Even the Bible strongly condemns such behavior and says that a man who lies with his mother-in-law is cursed. This man will be a big burden to your life and will always be a source of pain and stress. You will find another man even if you decide to keep the child. I have a man who loves me and my child despite the fact that the child is not his. He does not even want another child.
If your boyfriend got the confidence to reveal this to you, then maybe he is truly sorry for what he did. Try and forgive them both even if your heart will remain at pain because, after all, you love them both. {Gibson Muthuri}
Mercy, sorry for what I call stealing from the poor. Your mother is a wicked woman. Do you have a father and if yes where is he? This man is really just good for nothing and the faster you leave him the better it will be for you.
You can also quit staying under the same roof with this “woman” who claims to be your mother and a lover snatcher at the same time. Cut any links with these people until you are safe and comfortable with them. Receive God’s grace and blessings!

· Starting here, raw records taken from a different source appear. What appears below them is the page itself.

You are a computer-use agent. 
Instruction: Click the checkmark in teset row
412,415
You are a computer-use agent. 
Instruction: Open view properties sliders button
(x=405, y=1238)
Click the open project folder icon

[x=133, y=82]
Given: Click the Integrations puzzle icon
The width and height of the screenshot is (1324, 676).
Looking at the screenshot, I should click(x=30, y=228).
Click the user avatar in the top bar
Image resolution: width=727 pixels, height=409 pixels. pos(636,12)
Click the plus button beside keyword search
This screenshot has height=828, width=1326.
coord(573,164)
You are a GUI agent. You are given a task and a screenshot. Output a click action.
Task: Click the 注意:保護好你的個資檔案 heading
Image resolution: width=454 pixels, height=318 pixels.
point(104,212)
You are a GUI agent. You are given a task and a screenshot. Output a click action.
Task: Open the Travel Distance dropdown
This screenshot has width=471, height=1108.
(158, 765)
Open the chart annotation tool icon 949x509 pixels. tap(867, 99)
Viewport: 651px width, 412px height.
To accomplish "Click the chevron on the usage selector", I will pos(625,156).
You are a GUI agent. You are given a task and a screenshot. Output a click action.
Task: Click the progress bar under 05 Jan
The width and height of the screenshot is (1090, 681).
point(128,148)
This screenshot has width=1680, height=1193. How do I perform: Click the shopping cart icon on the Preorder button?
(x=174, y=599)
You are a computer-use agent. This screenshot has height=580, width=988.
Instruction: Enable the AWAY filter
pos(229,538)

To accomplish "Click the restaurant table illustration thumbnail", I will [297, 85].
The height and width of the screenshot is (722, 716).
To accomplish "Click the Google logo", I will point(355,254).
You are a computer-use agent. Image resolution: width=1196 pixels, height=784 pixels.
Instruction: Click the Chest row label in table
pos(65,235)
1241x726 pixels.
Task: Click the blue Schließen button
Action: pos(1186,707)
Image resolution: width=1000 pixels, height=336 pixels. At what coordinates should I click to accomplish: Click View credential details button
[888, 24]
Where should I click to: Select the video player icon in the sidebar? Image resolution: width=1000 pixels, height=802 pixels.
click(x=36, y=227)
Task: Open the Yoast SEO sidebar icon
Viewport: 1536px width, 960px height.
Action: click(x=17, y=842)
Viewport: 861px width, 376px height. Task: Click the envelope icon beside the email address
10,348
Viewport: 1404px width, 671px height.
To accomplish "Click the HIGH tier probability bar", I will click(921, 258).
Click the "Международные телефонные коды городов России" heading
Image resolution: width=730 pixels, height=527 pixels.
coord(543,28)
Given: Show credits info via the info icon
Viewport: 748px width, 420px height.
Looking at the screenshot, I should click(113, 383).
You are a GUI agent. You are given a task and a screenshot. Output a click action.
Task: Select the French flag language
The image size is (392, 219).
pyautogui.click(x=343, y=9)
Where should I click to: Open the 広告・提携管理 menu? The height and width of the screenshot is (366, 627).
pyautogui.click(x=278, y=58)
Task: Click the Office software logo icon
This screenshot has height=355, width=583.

Mercy, this man who gets into an affair with your mother making her pregnant, knowing well you are still there is as guilty as your mother who takes her daughter’s boyfriend. Anyway, such incidences are no longer news. Count the game lost, wish both of them well in their new-found relationship. Take nothing to your heart, smile and move on. You will be more careful with your mother next time.
In the first instance we ought to look at the facts of the matter as they are; one, that your mother stooped to the lowest level ever by engaging with your boyfriend; two, you are expectant and so is she; three, you will definitely have a hard time dealing with both of them moving forward and four, you cannot be a co-wife to your mother. Those facts are undisputed.
On the other hand, it is important for you to understand why and how this happened from the two of them (in one sitting to avoid these blame games they are playing in your face) then also get their thoughts on how to proceed with this. This is indeed a difficult and embarrassing conversation to have but unfortunately, there is no other way around it.
For you it will be difficult but for them it will be even more difficult and embarrassing. Having thought through this, I think you will need to have another conversation with that guy and quite literally, you may want to reconsider maintaining a relationship with him.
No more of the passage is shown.